Tributação12/02/2014 às 13h57

MP do Bem: lojas especializadas em celulares se queixam de prejuízo

Fernando Paiva

Celebrada como um dos fatores para o crescimento nas vendas de smartphones no Brasil em 2013, a MP do Bem, que desonerou esse produto de PIS e Cofins, não é uma unanimidade no setor de telecom. Lojas especializadas em celulares reclamam que, da forma como está sendo implementada, a desoneração, em vez de ajudá-las, reduziu sua margem e sua geração de caixa. O problema é que muitas dessas lojas operam sob o modelo Simples de recolhimento de impostos, o que as impede de receber o crédito tributário referente ao PIS e Cofins. E aquelas que recolhem sobre lucro real e são especializadas em celulares não têm outros produtos sobre os quais poderiam aplicar tal crédito. "Está se criando uma montanha de crédito tributário. Tenho alguns milhões de Reais e não consigo receber. Conversei com outra empresa do mesmo segmento que está passando pelo mesmo problema", relata Jorge Monteiro, fundador e CEO da Superfones, loja on-line especializada em celulares. O empresário publicou nesta quarta-feira, 12, artigo sobre o tema em MOBILE TIME.

Para entender o que ocorre, é preciso explicar como funcionava antes o recolhimento de PIS e Cofins sobre smartphones. Dentro do preço pago pelo varejista estava incluído os 9,65% referentes a esses impostos federais recolhidos pelo fabricante. Esse valor ficava como crédito para o varejista, que o descontava do PIS e Cofins sobre seu preço de ponta. Em um exemplo hipotético de um produto com preço de fábrica de R$ 100 e preço de ponta R$ 120, o fabricante pagaria R$ 9,65 de PIS e Cofins e o varejista, R$ 1,93.

A MP do Bem define que os smartphones 3G com preço de ponta de até R$ 1,5 mil devem ser desonerados de PIS e Cofins em toda a cadeia. O problema é que em vez de a desoneração acontecer imediatamente na fábrica, os fabricantes optaram por passar a bola para os varejistas. O temor era que se já vendessem o smartphone com preço de fábrica sem PIS e Cofins, o desconto não chegasse ao consumidor final, sendo embolsado como margem pelos varejistas. A solução encontrada pelos fabricantes foi recolher o PIS e Cofins normalmente, que é repassado como crédito tributário ao varejista, e aumentar o preço no atacado, reduzindo a margem da loja, o que obriga esta a utilizar seu crédito tributário para ter a margem de volta. Vale lembrar que o preço de ponta costuma ser definido e controlado pelos fabricantes, em acordos com os varejistas.

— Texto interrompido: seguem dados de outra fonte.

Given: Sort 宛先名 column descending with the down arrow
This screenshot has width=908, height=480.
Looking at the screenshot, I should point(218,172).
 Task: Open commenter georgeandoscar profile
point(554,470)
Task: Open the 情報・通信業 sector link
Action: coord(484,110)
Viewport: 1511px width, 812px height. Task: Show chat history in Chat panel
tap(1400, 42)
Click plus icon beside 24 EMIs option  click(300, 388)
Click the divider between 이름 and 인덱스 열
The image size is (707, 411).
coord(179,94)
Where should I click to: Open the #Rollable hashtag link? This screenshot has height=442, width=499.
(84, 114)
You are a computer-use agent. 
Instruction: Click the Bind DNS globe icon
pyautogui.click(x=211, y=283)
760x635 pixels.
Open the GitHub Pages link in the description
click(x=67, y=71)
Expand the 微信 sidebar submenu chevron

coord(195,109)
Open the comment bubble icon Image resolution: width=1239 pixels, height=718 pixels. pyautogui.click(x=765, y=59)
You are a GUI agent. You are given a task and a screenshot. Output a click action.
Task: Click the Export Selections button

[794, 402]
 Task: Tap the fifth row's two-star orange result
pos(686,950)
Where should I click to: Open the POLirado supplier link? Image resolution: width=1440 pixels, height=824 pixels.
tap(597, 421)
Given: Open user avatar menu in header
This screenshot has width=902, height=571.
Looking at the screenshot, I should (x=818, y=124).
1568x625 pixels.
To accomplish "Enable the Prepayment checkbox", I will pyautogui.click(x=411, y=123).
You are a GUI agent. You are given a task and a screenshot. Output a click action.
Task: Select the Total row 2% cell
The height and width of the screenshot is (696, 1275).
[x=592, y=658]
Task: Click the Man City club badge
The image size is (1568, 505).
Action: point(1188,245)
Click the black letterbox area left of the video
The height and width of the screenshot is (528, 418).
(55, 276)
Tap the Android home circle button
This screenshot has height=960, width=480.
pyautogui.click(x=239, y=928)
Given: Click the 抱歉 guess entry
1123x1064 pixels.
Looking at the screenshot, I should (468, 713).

O crédito tributário pode ser recebido pelo varejista em desconto em outros produtos. Grandes cadeias de varejo que não vendem apenas celulares conseguem recuperar esse crédito com facilidade. Mas as especializadas, como a Superfones, não. Em tese, na verdade, estas especializadas poderiam tentar recuperar esse crédito sobre modelos de celulares que não foram desonerados, tais como feature phones ou smartphones acima de R$ 1,5 mil. Mas eles representam uma parcela cada vez menor das vendas. "Hoje praticamente só se vende smartphone. A venda de feature phone ainda existe, mas o valor é muito baixo", diz Monteiro.

A situação é pior ainda para as lojas de celulares de pequeno porte que operam sob o modelo do Simples, pois neste não se pode recuperar crédito tributário. Estima-se que haja no Brasil 3,5 mil lojas especializadas em celulares, sem contar aquelas próprias das operadoras. Monteiro teme que muitas delas não consigam sobreviver com a margem reduzida, a não ser que haja algum tipo de compensação por parte das teles.

O CEO da Superfones levanta ainda uma outra questão relativa à MP do Bem: a de que não é possível controlar os preços praticados pelos fabricantes no atacado. Ele entende que a desoneração efetivamente baixou o preço daqueles modelos que existiam quando do início da sua aplicação. Mas depois disso é impossível ter certeza, pois existe uma redução natural de preços a cada trimestre em razão de ganhos de escala e avanços tecnológicos. "Tinha que garantir que a lei fosse aplicada da forma como está escrita: o produto deveria sair da fábrica sem PIS e Cofins. Em vez de simplificar a aplicação da lei, cada um a aplicou como quis", critica.